TASK REQUIREMENTS
Please retype the stretch of lines from the line containing "Describe the element at coordinates (72, 1321)" through the line containing "The image size is (2184, 1204).", both included, exactly as they appear.
==============================
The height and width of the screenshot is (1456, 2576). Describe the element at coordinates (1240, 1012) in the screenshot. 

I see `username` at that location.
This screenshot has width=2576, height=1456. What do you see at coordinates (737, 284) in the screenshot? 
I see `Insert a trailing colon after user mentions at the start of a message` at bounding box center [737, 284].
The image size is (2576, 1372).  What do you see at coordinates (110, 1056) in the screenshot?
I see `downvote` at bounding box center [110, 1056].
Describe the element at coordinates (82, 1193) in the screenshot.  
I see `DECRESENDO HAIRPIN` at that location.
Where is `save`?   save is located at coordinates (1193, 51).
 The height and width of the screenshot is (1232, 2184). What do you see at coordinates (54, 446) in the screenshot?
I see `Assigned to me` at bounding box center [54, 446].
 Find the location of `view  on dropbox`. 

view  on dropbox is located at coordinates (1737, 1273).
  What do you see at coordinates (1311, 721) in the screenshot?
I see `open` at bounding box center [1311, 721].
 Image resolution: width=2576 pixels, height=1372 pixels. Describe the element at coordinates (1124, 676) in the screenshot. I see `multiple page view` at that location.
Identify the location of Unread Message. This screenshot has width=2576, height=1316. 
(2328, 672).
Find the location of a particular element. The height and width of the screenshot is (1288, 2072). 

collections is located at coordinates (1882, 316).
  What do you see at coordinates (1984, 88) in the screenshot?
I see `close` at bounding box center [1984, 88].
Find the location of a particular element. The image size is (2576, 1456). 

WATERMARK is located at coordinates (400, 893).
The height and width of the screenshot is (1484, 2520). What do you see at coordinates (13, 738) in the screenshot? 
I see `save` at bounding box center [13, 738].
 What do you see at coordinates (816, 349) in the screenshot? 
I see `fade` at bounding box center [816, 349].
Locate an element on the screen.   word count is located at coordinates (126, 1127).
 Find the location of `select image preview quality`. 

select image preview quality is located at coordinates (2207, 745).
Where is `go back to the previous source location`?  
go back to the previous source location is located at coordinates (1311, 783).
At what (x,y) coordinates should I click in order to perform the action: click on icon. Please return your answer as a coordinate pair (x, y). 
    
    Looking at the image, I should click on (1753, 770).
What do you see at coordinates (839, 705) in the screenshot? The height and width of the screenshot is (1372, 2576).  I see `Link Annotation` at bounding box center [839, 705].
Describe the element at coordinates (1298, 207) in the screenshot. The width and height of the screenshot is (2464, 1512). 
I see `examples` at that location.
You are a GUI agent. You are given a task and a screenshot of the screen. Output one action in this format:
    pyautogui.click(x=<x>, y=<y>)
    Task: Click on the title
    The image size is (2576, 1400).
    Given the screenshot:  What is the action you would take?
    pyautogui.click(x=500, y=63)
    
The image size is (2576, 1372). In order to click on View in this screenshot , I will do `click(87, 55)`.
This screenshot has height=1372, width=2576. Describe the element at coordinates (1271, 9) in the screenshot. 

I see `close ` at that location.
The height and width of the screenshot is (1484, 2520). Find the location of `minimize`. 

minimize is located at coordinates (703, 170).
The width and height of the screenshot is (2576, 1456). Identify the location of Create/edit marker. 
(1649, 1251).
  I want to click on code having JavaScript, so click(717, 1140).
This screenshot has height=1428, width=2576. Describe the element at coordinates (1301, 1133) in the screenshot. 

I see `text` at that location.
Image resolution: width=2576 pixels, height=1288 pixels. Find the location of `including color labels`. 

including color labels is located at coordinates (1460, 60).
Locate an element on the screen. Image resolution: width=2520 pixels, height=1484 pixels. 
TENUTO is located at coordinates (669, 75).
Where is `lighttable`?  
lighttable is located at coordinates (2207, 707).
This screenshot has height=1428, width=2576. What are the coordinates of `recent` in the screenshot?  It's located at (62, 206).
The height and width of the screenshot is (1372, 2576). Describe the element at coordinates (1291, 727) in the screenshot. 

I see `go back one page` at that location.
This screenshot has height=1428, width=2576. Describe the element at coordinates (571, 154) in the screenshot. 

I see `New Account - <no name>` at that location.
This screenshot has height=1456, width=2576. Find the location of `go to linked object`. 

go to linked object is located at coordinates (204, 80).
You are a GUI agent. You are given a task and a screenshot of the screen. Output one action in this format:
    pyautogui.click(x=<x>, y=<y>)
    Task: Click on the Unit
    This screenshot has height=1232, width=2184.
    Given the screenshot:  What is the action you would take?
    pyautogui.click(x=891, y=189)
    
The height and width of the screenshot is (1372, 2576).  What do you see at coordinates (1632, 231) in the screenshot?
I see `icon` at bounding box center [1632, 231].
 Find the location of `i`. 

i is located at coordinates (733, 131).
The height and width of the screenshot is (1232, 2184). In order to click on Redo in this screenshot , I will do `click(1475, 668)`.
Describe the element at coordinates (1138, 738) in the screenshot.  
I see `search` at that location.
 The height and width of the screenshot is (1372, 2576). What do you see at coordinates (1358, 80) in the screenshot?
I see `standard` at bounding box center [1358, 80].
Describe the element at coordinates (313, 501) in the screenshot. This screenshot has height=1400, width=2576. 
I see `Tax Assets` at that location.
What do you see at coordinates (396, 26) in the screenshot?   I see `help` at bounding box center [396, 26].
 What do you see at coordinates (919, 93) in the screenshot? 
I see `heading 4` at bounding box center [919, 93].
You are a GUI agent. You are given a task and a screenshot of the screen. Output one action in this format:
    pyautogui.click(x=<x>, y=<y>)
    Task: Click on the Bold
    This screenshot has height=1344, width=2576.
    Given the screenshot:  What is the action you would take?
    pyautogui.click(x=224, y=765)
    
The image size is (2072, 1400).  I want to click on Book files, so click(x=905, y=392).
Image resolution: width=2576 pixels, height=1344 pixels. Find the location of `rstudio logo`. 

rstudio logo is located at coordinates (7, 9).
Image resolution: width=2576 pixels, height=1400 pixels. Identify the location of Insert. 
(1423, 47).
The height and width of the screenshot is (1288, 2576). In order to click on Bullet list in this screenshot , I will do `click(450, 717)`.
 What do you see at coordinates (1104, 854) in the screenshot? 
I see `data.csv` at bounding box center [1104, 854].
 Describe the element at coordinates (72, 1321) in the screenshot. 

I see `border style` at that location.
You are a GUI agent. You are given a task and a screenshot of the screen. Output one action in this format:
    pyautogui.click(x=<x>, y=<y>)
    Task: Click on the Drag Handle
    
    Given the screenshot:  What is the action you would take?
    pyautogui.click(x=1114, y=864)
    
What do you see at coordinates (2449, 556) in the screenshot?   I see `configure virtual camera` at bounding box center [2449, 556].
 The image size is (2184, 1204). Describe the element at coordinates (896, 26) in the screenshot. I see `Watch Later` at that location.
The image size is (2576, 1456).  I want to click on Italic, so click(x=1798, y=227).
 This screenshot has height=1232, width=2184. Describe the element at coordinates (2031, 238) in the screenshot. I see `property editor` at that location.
==============================
WRITTEN RESPONSE
 Describe the element at coordinates (72, 1321) in the screenshot. 

I see `border style` at that location.
You are a GUI agent. You are given a task and a screenshot of the screen. Output one action in this format:
    pyautogui.click(x=<x>, y=<y>)
    Task: Click on the Drag Handle
    
    Given the screenshot:  What is the action you would take?
    pyautogui.click(x=1114, y=864)
    
What do you see at coordinates (2449, 556) in the screenshot?   I see `configure virtual camera` at bounding box center [2449, 556].
 The image size is (2184, 1204). Describe the element at coordinates (896, 26) in the screenshot. I see `Watch Later` at that location.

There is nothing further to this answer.